_STATED TASK 1_
Answer these from the interview excerpt:
(a) What key is The Storm in?
(b) At which festival did the speaker play Pirate's Love Song?
(c) Why does the speaker often play with eyes closed?
_STATED TASK 2_
Put the lines of the records into a JSON list of strings, one string per line, with blank lines left out. Start with the line that contains "Given: Switch to the Primary Domain tab" and go on through the line that contains "point(35,63)".

Start of SOURCE EXTRACT

I used to play an instrumental called The Storm. It’s in D-sharp minor, and it’s got a very tricky melody with an aggressive strumming bit, and was one of the more energetic ones of my set at the time. One time when I was performing in a pub, a guy yelled out “Yeah! Acoustic death metal!” and as a massive acoustic and metal fan, that was really cool. Another time, I played my song, Pirate’s Love Song, at Sidmouth Folk Festival. I asked if there were any pirates in the crowd, and loads of people went “Yeah!” and then I asked if there were any lovers in the crowd. There was a group of very macho young men, and the drunkest of the lot went “Yeah mate, top shagger!” I also played at my childhood festival that I went to every single year when I was growing up in Wimbledon – Wimbledon Village Festival – and there was a kid in the audience pulling funny faces at me as I played. It was such an awesome moment. I love people who do things without giving a crap what other think. I’ll tell you one of my favourite gig experiences: a lot the time, I play with my eyes closed because I feel it more, and I’m more aware of my body. When it gets to the end of the song, I open my eyes and usually I see someone at the front of the audience. They’ll smile, and you know if they’re smiling the song went right – there weren’t too many mistakes, and no-one died.
That’s very heart-warming. And what’s next for you?

End of SOURCE EXTRACT
Start of EXERCISE INPUTS

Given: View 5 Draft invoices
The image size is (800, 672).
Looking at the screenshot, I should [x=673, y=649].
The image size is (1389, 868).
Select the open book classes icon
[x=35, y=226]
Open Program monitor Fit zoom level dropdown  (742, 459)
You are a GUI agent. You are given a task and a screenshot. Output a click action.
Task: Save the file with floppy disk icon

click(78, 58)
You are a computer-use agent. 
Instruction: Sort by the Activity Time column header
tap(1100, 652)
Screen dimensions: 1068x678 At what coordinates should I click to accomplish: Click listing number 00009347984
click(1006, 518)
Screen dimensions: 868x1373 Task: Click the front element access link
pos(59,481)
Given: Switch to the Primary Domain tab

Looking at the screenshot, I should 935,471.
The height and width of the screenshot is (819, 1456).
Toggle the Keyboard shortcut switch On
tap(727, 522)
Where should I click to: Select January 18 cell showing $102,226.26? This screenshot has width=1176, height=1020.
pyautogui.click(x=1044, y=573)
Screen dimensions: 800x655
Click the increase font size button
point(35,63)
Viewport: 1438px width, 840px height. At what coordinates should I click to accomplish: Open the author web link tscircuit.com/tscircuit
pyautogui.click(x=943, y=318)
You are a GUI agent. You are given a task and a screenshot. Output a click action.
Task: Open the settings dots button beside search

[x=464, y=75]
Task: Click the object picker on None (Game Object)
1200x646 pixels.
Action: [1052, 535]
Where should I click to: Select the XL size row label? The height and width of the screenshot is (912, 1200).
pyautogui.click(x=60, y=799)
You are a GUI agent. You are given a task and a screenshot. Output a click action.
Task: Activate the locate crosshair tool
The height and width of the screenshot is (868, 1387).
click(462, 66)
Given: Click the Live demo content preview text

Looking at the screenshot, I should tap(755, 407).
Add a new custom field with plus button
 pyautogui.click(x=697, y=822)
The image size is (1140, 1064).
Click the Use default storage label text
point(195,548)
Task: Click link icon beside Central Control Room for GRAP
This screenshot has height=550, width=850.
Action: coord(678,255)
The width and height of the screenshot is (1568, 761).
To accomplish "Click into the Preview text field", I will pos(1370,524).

End of EXERCISE INPUTS

_WORKED SOLUTION 1_
(a) D-sharp minor.
(b) Sidmouth Folk Festival.
(c) Because the speaker feels it more and is more aware of their body.

_WORKED SOLUTION 2_
[
  "Given: Switch to the Primary Domain tab",
  "Looking at the screenshot, I should 935,471.",
  "The height and width of the screenshot is (819, 1456).",
  "Toggle the Keyboard shortcut switch On",
  "tap(727, 522)",
  "Where should I click to: Select January 18 cell showing $102,226.26? This screenshot has width=1176, height=1020.",
  "pyautogui.click(x=1044, y=573)",
  "Screen dimensions: 800x655",
  "Click the increase font size button",
  "point(35,63)"
]